§ **Task material**
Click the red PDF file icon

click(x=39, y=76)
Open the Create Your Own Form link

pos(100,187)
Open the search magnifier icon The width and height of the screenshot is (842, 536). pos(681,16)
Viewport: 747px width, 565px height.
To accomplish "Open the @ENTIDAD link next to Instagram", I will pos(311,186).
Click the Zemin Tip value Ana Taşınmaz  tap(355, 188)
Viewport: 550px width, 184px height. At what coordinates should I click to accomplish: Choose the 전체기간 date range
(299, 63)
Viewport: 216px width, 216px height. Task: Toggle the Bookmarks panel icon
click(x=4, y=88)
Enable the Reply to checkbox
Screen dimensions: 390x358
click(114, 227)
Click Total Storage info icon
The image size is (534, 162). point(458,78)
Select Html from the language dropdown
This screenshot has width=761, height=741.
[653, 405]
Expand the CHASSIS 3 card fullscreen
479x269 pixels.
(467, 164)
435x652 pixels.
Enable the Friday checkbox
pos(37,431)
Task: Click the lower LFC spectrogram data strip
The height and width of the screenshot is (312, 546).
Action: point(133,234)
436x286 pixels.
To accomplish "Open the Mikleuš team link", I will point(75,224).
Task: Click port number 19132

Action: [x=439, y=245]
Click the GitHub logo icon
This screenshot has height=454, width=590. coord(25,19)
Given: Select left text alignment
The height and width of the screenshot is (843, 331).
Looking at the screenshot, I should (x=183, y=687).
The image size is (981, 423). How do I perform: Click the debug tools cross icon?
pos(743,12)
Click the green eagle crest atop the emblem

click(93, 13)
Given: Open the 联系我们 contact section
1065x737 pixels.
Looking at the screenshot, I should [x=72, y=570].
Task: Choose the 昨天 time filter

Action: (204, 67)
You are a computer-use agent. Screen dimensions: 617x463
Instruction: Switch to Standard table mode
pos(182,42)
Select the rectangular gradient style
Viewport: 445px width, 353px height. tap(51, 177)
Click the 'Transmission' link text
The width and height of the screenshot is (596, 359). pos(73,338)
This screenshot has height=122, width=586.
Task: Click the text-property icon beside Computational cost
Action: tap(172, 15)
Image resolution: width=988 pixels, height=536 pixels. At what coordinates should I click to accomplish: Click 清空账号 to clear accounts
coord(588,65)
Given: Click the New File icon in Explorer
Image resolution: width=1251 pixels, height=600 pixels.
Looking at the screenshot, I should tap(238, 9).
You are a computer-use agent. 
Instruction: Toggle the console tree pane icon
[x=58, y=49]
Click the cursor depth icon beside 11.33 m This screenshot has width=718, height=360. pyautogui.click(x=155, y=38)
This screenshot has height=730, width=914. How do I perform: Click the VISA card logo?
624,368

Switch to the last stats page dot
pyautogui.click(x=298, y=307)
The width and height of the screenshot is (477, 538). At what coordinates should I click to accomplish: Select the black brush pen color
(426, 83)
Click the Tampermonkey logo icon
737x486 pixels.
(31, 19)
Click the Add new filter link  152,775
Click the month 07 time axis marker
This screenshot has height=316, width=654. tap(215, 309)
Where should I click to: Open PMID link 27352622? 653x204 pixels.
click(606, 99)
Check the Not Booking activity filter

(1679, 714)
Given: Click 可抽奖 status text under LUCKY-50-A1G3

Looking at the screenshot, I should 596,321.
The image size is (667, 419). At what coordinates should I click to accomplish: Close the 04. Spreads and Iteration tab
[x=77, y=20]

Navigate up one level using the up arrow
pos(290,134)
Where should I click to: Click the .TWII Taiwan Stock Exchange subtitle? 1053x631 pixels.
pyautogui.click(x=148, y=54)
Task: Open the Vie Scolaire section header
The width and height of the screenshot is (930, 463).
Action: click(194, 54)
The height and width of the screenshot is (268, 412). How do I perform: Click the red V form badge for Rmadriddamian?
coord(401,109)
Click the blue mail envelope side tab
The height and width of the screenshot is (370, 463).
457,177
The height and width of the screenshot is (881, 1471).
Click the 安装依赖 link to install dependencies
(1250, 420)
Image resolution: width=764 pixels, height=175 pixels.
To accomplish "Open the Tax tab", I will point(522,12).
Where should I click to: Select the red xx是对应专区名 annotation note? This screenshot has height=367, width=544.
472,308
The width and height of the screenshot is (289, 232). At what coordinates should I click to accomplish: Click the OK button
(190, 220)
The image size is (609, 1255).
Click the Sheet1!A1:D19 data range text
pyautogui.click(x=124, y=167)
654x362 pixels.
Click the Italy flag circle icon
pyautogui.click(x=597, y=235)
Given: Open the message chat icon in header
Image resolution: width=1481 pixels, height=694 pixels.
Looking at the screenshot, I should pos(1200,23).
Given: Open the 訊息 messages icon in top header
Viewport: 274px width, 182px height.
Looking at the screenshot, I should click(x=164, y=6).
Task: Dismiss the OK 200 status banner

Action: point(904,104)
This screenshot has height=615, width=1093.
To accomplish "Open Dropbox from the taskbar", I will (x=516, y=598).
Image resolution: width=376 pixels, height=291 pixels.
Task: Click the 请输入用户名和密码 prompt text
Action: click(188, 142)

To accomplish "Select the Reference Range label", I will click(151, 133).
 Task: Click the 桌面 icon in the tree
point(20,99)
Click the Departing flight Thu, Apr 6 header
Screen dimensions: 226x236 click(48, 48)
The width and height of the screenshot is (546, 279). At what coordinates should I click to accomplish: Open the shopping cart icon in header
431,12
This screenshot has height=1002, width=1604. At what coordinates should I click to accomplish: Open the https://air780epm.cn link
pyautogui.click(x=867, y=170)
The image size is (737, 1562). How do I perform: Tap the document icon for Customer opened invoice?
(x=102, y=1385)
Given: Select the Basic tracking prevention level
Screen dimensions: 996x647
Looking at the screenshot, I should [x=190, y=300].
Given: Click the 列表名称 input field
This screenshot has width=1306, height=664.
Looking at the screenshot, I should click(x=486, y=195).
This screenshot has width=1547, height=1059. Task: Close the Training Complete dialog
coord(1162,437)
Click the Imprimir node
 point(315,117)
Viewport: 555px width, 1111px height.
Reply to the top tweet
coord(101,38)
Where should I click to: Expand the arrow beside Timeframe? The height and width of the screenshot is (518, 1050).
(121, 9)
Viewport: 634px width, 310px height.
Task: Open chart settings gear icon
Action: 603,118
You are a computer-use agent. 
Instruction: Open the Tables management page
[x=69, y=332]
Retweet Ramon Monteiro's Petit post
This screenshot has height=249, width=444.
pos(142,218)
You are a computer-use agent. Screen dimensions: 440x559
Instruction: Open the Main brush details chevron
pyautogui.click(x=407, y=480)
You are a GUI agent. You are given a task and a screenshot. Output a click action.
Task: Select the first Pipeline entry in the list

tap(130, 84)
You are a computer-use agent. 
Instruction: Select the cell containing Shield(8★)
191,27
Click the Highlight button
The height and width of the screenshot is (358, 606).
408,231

§ **Goal**
Reproduce the entire listing above, substituting "magnifying glass" for "magnifier" and leaving every other part unchanged.

§ **Solved problem**
Click the red PDF file icon

click(x=39, y=76)
Open the Create Your Own Form link

pos(100,187)
Open the search magnifying glass icon The width and height of the screenshot is (842, 536). pos(681,16)
Viewport: 747px width, 565px height.
To accomplish "Open the @ENTIDAD link next to Instagram", I will pos(311,186).
Click the Zemin Tip value Ana Taşınmaz  tap(355, 188)
Viewport: 550px width, 184px height. At what coordinates should I click to accomplish: Choose the 전체기간 date range
(299, 63)
Viewport: 216px width, 216px height. Task: Toggle the Bookmarks panel icon
click(x=4, y=88)
Enable the Reply to checkbox
Screen dimensions: 390x358
click(114, 227)
Click Total Storage info icon
The image size is (534, 162). point(458,78)
Select Html from the language dropdown
This screenshot has width=761, height=741.
[653, 405]
Expand the CHASSIS 3 card fullscreen
479x269 pixels.
(467, 164)
435x652 pixels.
Enable the Friday checkbox
pos(37,431)
Task: Click the lower LFC spectrogram data strip
The height and width of the screenshot is (312, 546).
Action: point(133,234)
436x286 pixels.
To accomplish "Open the Mikleuš team link", I will point(75,224).
Task: Click port number 19132

Action: [x=439, y=245]
Click the GitHub logo icon
This screenshot has height=454, width=590. coord(25,19)
Given: Select left text alignment
The height and width of the screenshot is (843, 331).
Looking at the screenshot, I should (x=183, y=687).
The image size is (981, 423). How do I perform: Click the debug tools cross icon?
pos(743,12)
Click the green eagle crest atop the emblem

click(93, 13)
Given: Open the 联系我们 contact section
1065x737 pixels.
Looking at the screenshot, I should [x=72, y=570].
Task: Choose the 昨天 time filter

Action: (204, 67)
You are a computer-use agent. Screen dimensions: 617x463
Instruction: Switch to Standard table mode
pos(182,42)
Select the rectangular gradient style
Viewport: 445px width, 353px height. tap(51, 177)
Click the 'Transmission' link text
The width and height of the screenshot is (596, 359). pos(73,338)
This screenshot has height=122, width=586.
Task: Click the text-property icon beside Computational cost
Action: tap(172, 15)
Image resolution: width=988 pixels, height=536 pixels. At what coordinates should I click to accomplish: Click 清空账号 to clear accounts
coord(588,65)
Given: Click the New File icon in Explorer
Image resolution: width=1251 pixels, height=600 pixels.
Looking at the screenshot, I should tap(238, 9).
You are a computer-use agent. 
Instruction: Toggle the console tree pane icon
[x=58, y=49]
Click the cursor depth icon beside 11.33 m This screenshot has width=718, height=360. pyautogui.click(x=155, y=38)
This screenshot has height=730, width=914. How do I perform: Click the VISA card logo?
624,368

Switch to the last stats page dot
pyautogui.click(x=298, y=307)
The width and height of the screenshot is (477, 538). At what coordinates should I click to accomplish: Select the black brush pen color
(426, 83)
Click the Tampermonkey logo icon
737x486 pixels.
(31, 19)
Click the Add new filter link  152,775
Click the month 07 time axis marker
This screenshot has height=316, width=654. tap(215, 309)
Where should I click to: Open PMID link 27352622? 653x204 pixels.
click(606, 99)
Check the Not Booking activity filter

(1679, 714)
Given: Click 可抽奖 status text under LUCKY-50-A1G3

Looking at the screenshot, I should 596,321.
The image size is (667, 419). At what coordinates should I click to accomplish: Close the 04. Spreads and Iteration tab
[x=77, y=20]

Navigate up one level using the up arrow
pos(290,134)
Where should I click to: Click the .TWII Taiwan Stock Exchange subtitle? 1053x631 pixels.
pyautogui.click(x=148, y=54)
Task: Open the Vie Scolaire section header
The width and height of the screenshot is (930, 463).
Action: click(194, 54)
The height and width of the screenshot is (268, 412). How do I perform: Click the red V form badge for Rmadriddamian?
coord(401,109)
Click the blue mail envelope side tab
The height and width of the screenshot is (370, 463).
457,177
The height and width of the screenshot is (881, 1471).
Click the 安装依赖 link to install dependencies
(1250, 420)
Image resolution: width=764 pixels, height=175 pixels.
To accomplish "Open the Tax tab", I will point(522,12).
Where should I click to: Select the red xx是对应专区名 annotation note? This screenshot has height=367, width=544.
472,308
The width and height of the screenshot is (289, 232). At what coordinates should I click to accomplish: Click the OK button
(190, 220)
The image size is (609, 1255).
Click the Sheet1!A1:D19 data range text
pyautogui.click(x=124, y=167)
654x362 pixels.
Click the Italy flag circle icon
pyautogui.click(x=597, y=235)
Given: Open the message chat icon in header
Image resolution: width=1481 pixels, height=694 pixels.
Looking at the screenshot, I should pos(1200,23).
Given: Open the 訊息 messages icon in top header
Viewport: 274px width, 182px height.
Looking at the screenshot, I should click(x=164, y=6).
Task: Dismiss the OK 200 status banner

Action: point(904,104)
This screenshot has height=615, width=1093.
To accomplish "Open Dropbox from the taskbar", I will (x=516, y=598).
Image resolution: width=376 pixels, height=291 pixels.
Task: Click the 请输入用户名和密码 prompt text
Action: click(188, 142)

To accomplish "Select the Reference Range label", I will click(151, 133).
 Task: Click the 桌面 icon in the tree
point(20,99)
Click the Departing flight Thu, Apr 6 header
Screen dimensions: 226x236 click(48, 48)
The width and height of the screenshot is (546, 279). At what coordinates should I click to accomplish: Open the shopping cart icon in header
431,12
This screenshot has height=1002, width=1604. At what coordinates should I click to accomplish: Open the https://air780epm.cn link
pyautogui.click(x=867, y=170)
The image size is (737, 1562). How do I perform: Tap the document icon for Customer opened invoice?
(x=102, y=1385)
Given: Select the Basic tracking prevention level
Screen dimensions: 996x647
Looking at the screenshot, I should [x=190, y=300].
Given: Click the 列表名称 input field
This screenshot has width=1306, height=664.
Looking at the screenshot, I should click(x=486, y=195).
This screenshot has width=1547, height=1059. Task: Close the Training Complete dialog
coord(1162,437)
Click the Imprimir node
 point(315,117)
Viewport: 555px width, 1111px height.
Reply to the top tweet
coord(101,38)
Where should I click to: Expand the arrow beside Timeframe? The height and width of the screenshot is (518, 1050).
(121, 9)
Viewport: 634px width, 310px height.
Task: Open chart settings gear icon
Action: 603,118
You are a computer-use agent. 
Instruction: Open the Tables management page
[x=69, y=332]
Retweet Ramon Monteiro's Petit post
This screenshot has height=249, width=444.
pos(142,218)
You are a computer-use agent. Screen dimensions: 440x559
Instruction: Open the Main brush details chevron
pyautogui.click(x=407, y=480)
You are a GUI agent. You are given a task and a screenshot. Output a click action.
Task: Select the first Pipeline entry in the list

tap(130, 84)
You are a computer-use agent. 
Instruction: Select the cell containing Shield(8★)
191,27
Click the Highlight button
The height and width of the screenshot is (358, 606).
408,231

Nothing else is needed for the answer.